Material provided
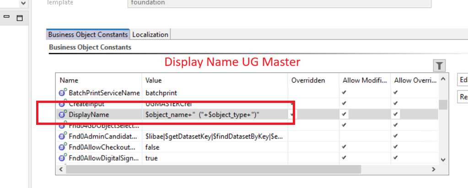
Task: Click the Fnd0AllowCheckout constant icon
Action: click(63, 147)
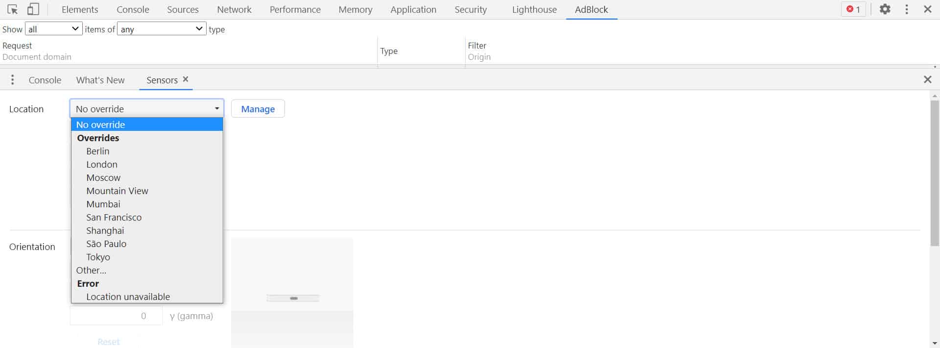The height and width of the screenshot is (348, 940).
Task: Click the red error count badge
Action: pyautogui.click(x=853, y=9)
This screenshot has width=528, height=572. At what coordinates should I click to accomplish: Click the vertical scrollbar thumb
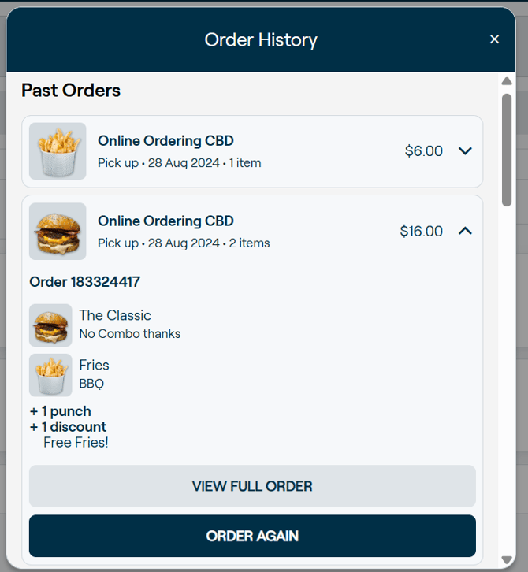point(507,150)
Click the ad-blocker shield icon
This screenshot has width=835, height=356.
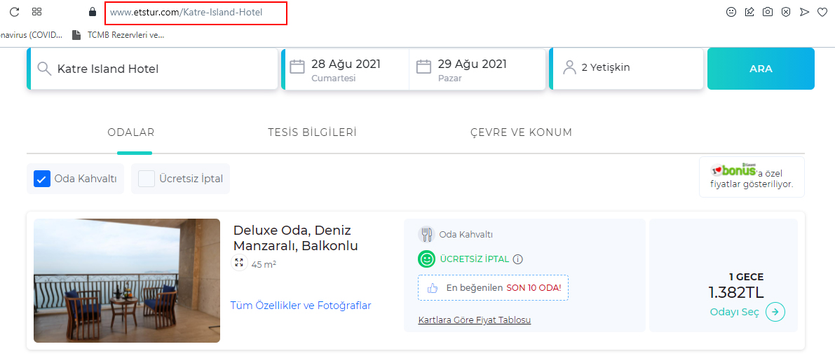click(785, 12)
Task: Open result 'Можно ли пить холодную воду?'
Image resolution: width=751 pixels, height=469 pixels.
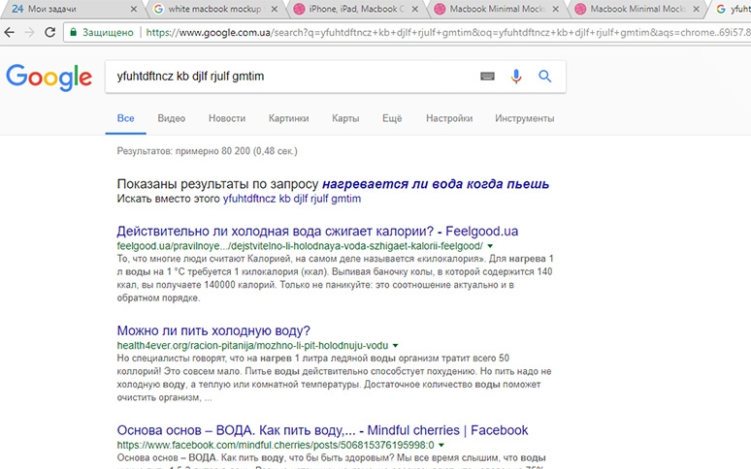Action: coord(213,330)
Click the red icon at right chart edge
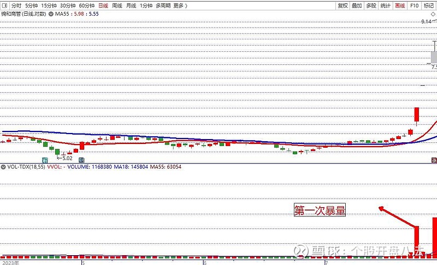Image resolution: width=437 pixels, height=265 pixels. click(x=434, y=160)
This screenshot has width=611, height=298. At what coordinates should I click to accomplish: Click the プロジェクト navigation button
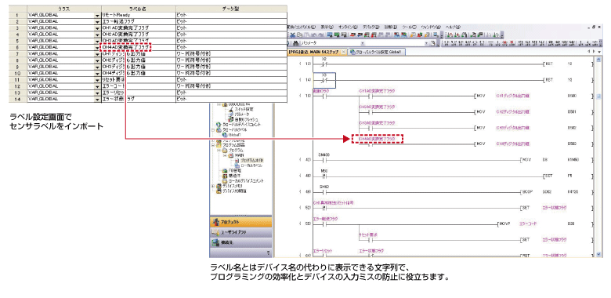pos(241,222)
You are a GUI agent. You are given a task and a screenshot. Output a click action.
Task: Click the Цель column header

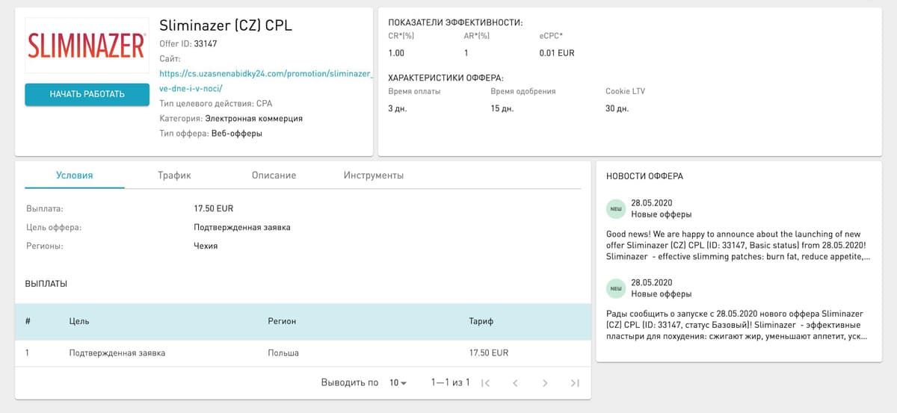coord(79,321)
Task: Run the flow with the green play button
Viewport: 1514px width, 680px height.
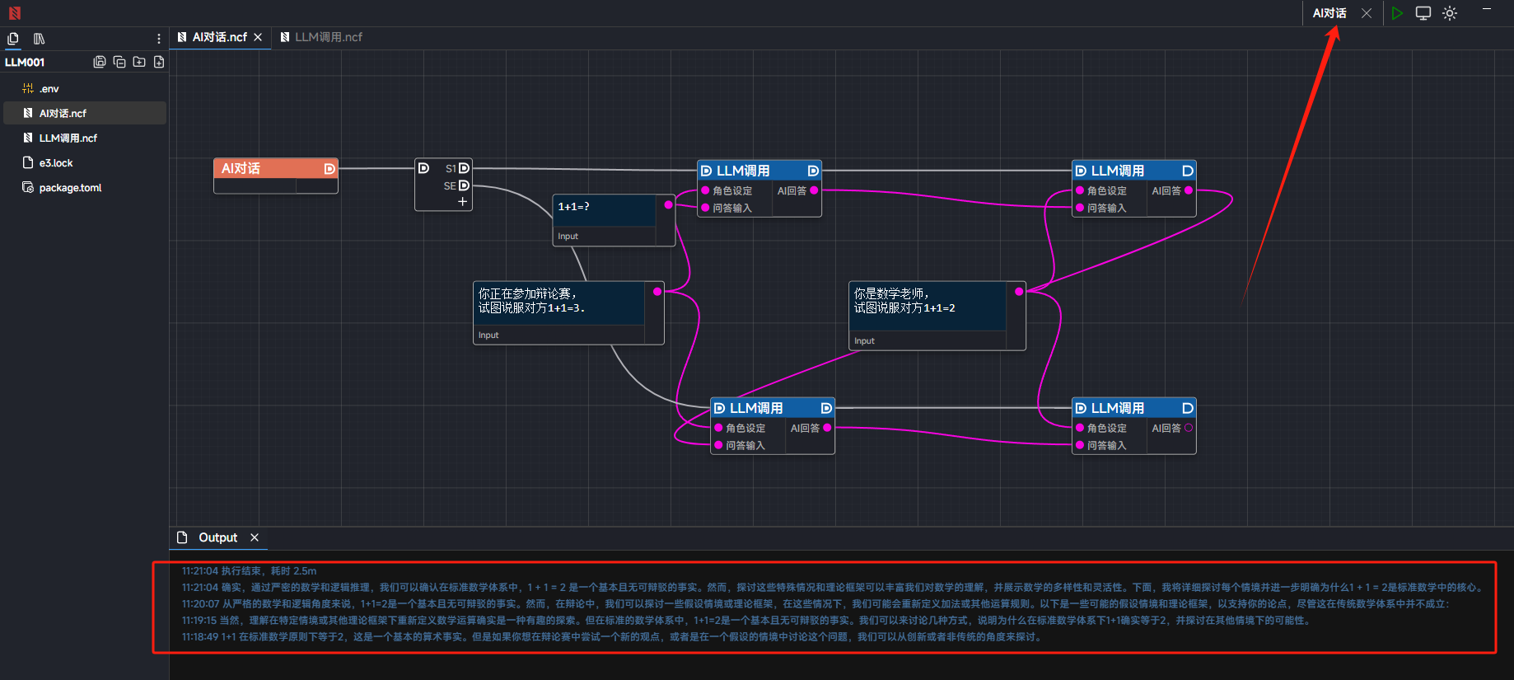Action: pos(1397,13)
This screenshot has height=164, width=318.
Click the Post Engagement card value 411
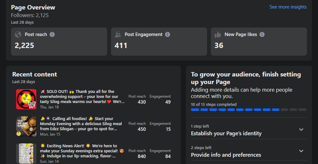[121, 46]
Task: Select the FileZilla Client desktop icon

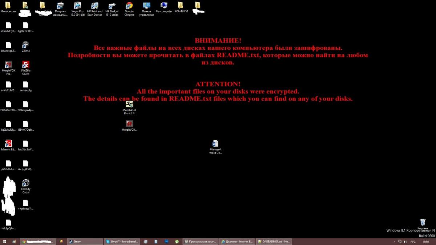Action: click(x=25, y=65)
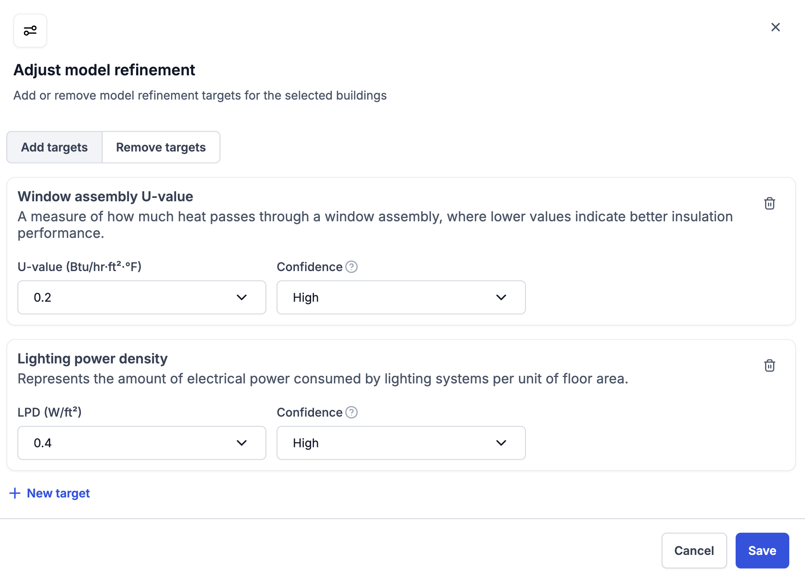The width and height of the screenshot is (805, 583).
Task: Switch to the Remove targets tab
Action: 161,147
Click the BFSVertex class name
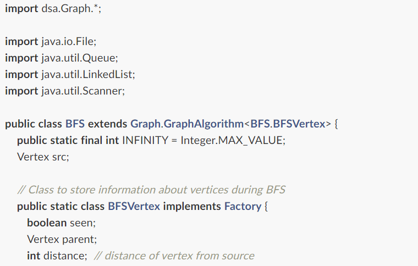The width and height of the screenshot is (418, 266). pos(134,207)
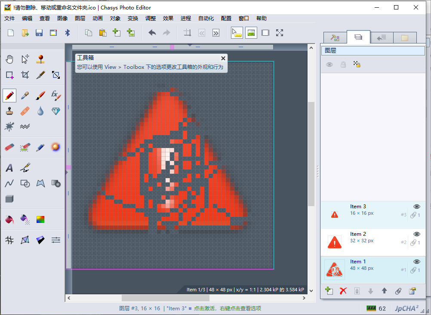
Task: Select the Text tool
Action: [9, 168]
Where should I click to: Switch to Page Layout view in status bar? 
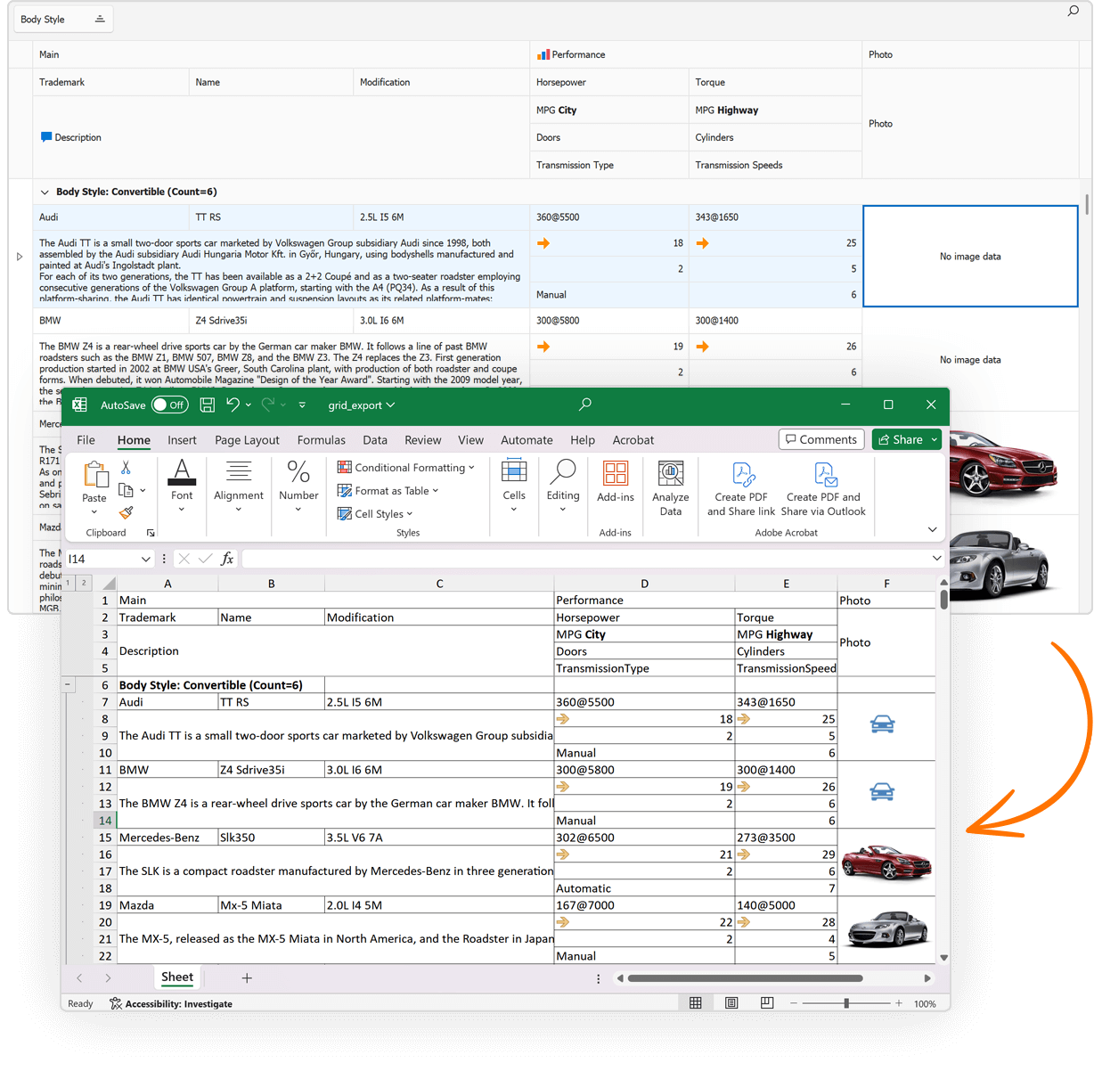731,1002
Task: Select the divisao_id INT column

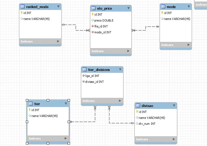Action: (x=94, y=82)
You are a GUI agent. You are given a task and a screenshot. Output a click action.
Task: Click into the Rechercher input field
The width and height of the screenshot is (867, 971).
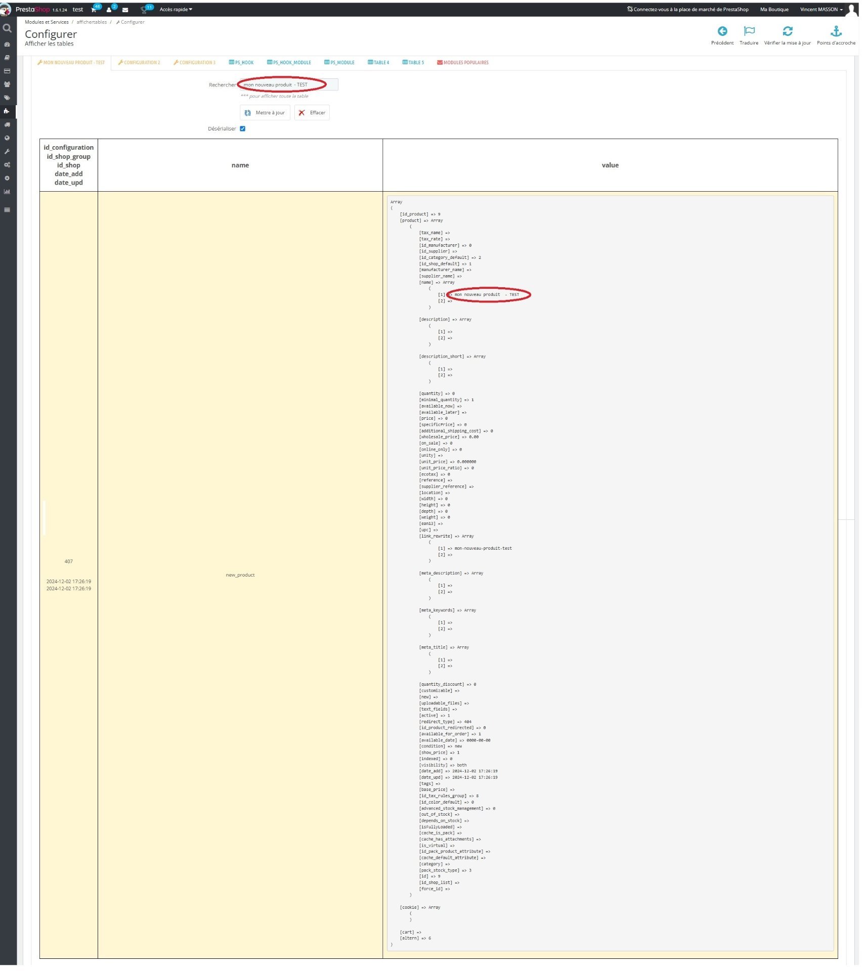coord(288,84)
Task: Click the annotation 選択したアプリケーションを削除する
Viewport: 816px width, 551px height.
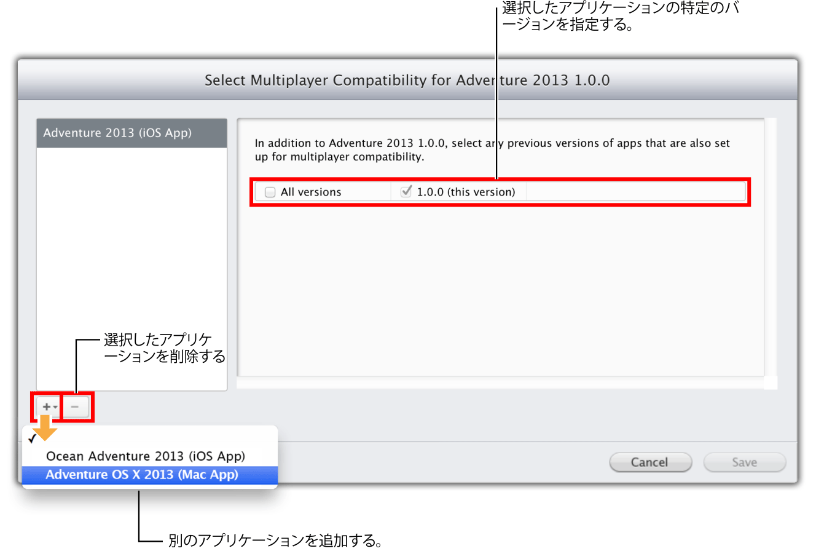Action: click(x=165, y=348)
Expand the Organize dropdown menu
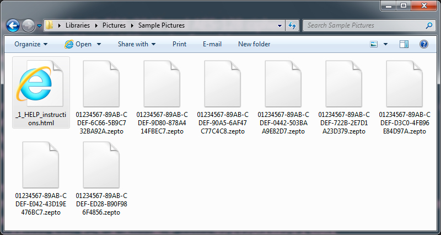Image resolution: width=441 pixels, height=235 pixels. click(x=31, y=44)
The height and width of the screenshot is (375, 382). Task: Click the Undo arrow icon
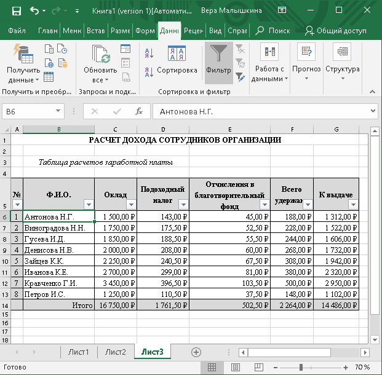coord(34,11)
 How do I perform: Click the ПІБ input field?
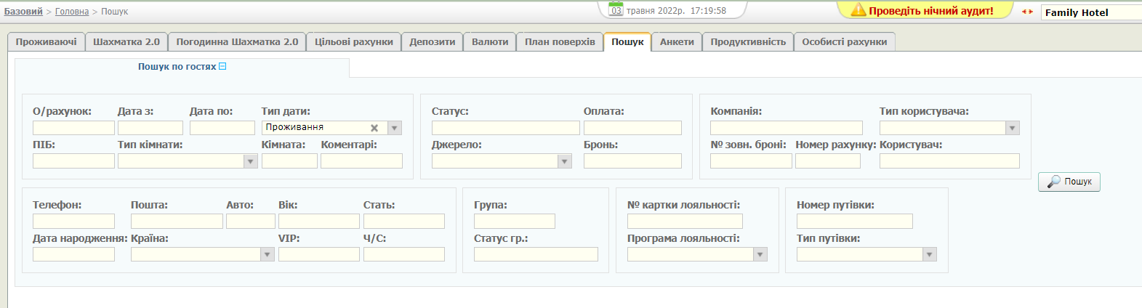point(73,161)
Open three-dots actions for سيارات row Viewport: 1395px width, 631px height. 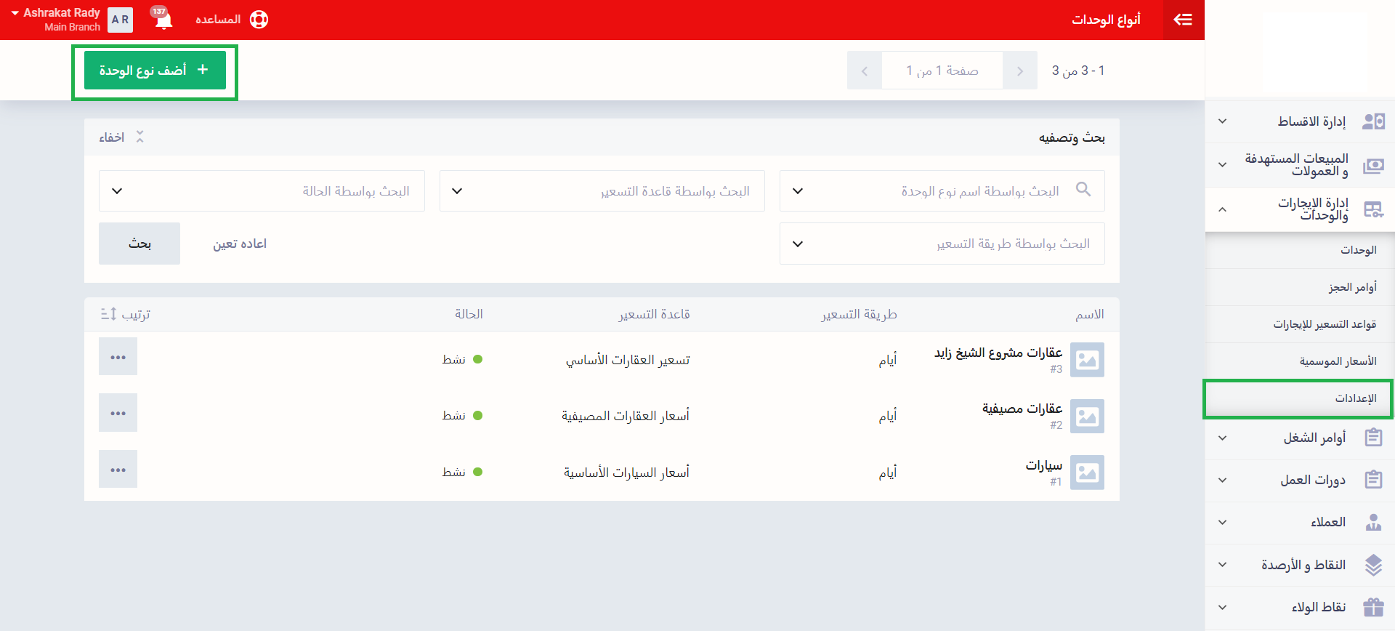pos(118,470)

Prompt
Excerpt from the records above: set down only the lines from the one that contains "This screenshot has width=528, height=572." through the one that contains "Task: Run the flow with the green play button", inclusive, word for word. Pictures stay out.

Task result
This screenshot has width=528, height=572. At what coordinates should I click to accomplish: Click the vertical scrollbar thumb
point(507,150)
Click the ad-blocker shield icon
This screenshot has width=835, height=356.
click(785, 12)
Task: Open result 'Можно ли пить холодную воду?'
Image resolution: width=751 pixels, height=469 pixels.
Action: coord(213,330)
Click the red icon at right chart edge
Image resolution: width=437 pixels, height=265 pixels. click(x=434, y=160)
This screenshot has width=611, height=298. At what coordinates should I click to accomplish: Click the プロジェクト navigation button
pos(241,222)
You are a GUI agent. You are given a task and a screenshot. Output a click action.
Task: Click the Цель column header

coord(79,321)
Task: Run the flow with the green play button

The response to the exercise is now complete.